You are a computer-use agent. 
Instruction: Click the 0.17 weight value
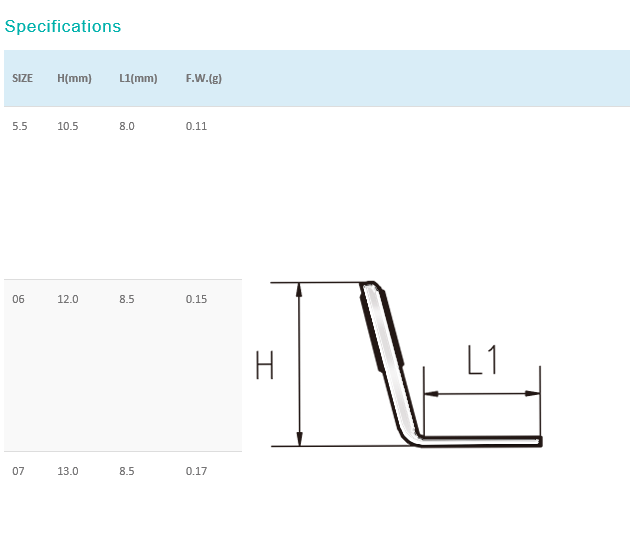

────────────────────

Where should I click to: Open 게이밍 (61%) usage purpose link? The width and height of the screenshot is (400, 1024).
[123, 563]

────────────────────

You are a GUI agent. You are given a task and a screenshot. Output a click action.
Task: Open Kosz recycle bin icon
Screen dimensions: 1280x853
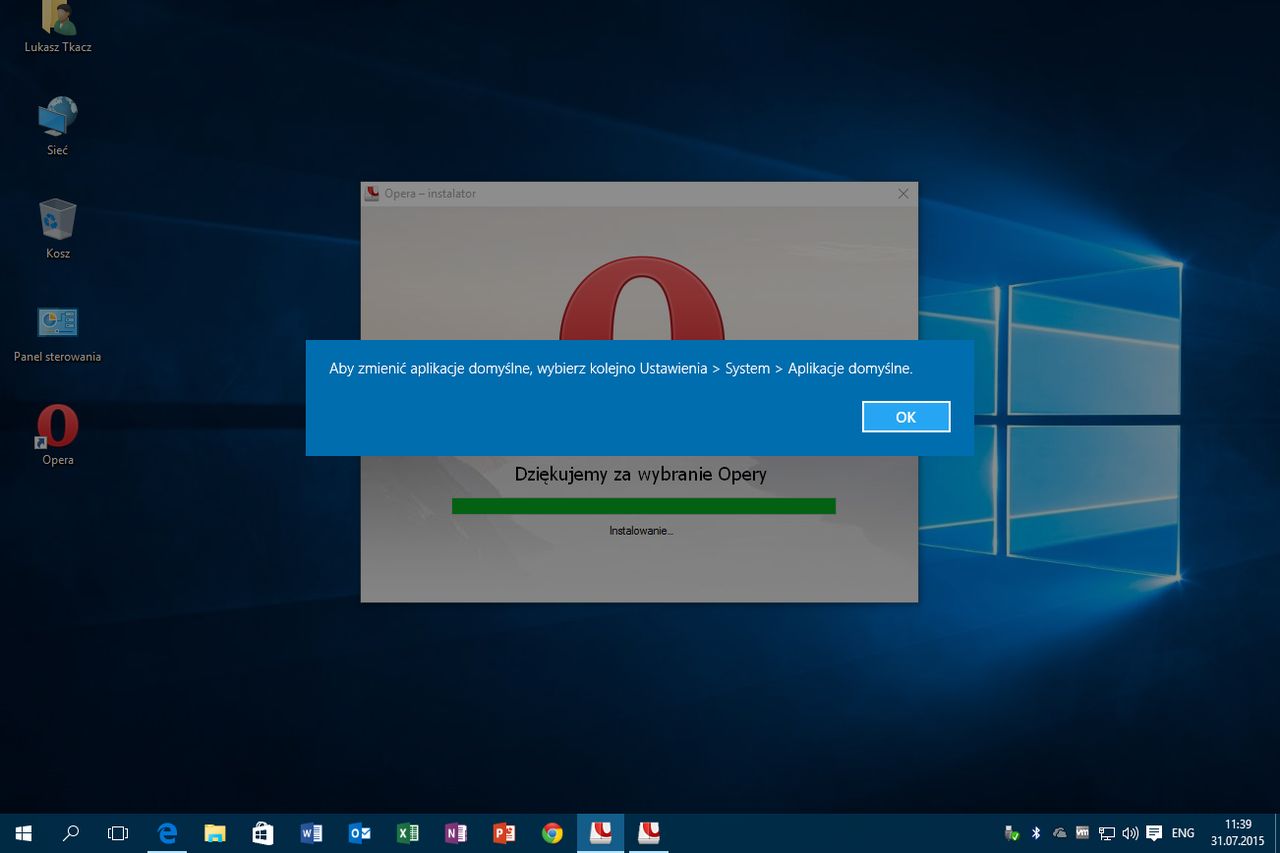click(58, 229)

────────────────────

> ASSIGNED TASK
Indicate how many lines of the material contain the string "agent", giving the number and nothing more.

> EXERCISE RESULT
2